Exercise instructions:
In the entries below, find each line bearing the string "screenshot" and copy it.

====

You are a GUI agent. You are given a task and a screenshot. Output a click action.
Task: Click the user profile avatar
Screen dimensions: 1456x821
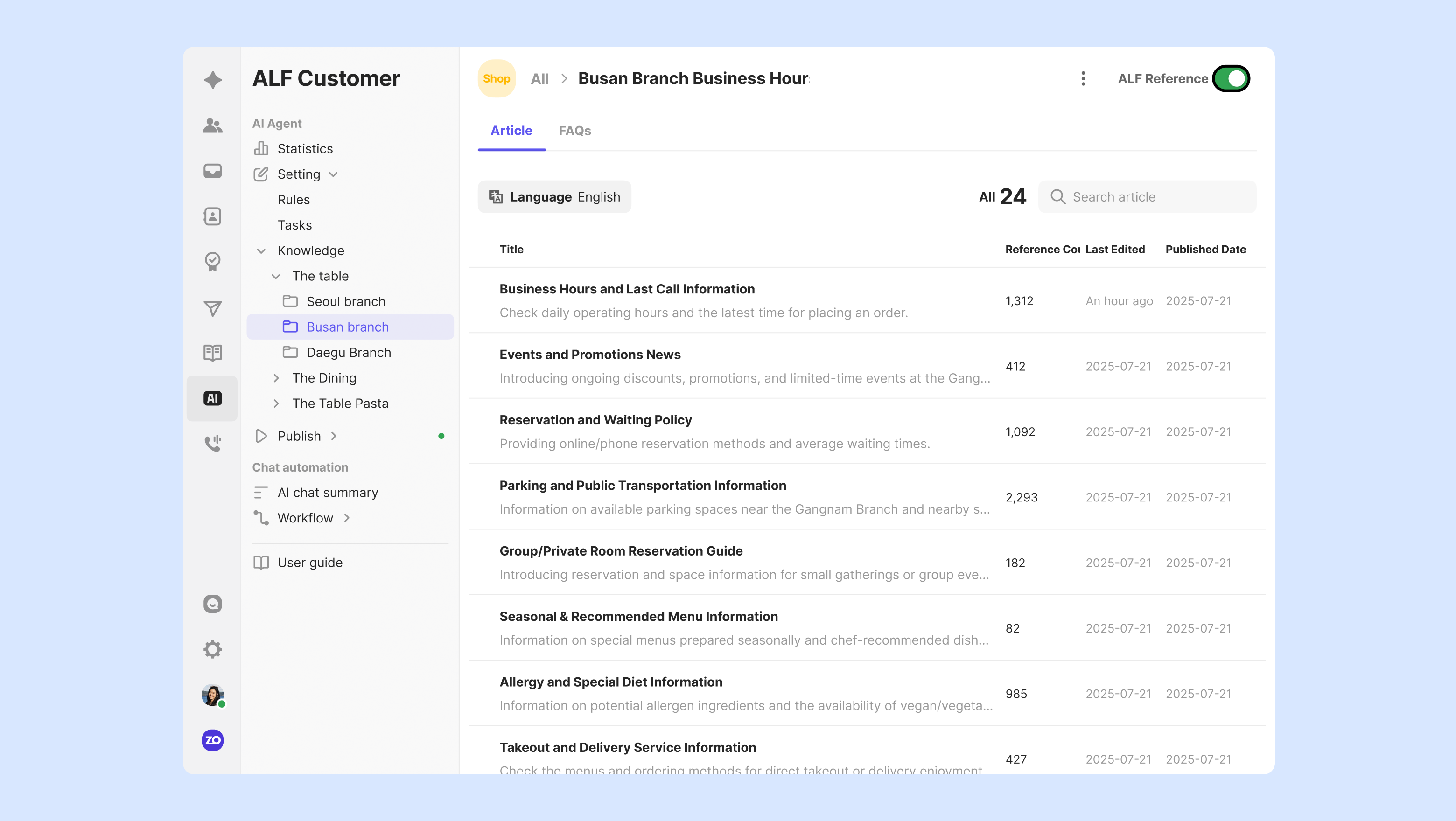[x=212, y=695]
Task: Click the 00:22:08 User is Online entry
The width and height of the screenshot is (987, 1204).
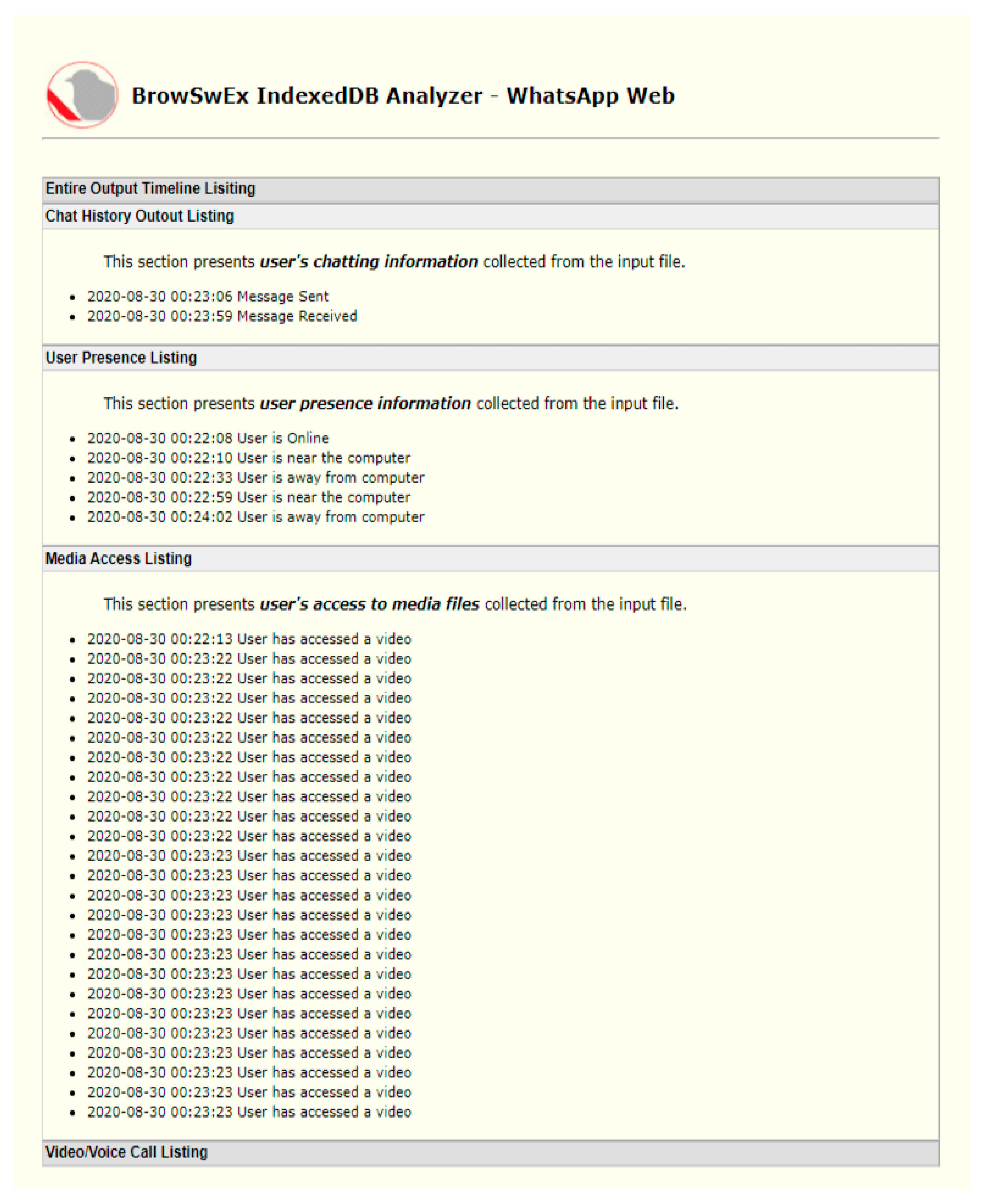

====

Result of the task:
You are a GUI agent. You are given a task and a screenshot. Output a click action.
The width and height of the screenshot is (987, 1204).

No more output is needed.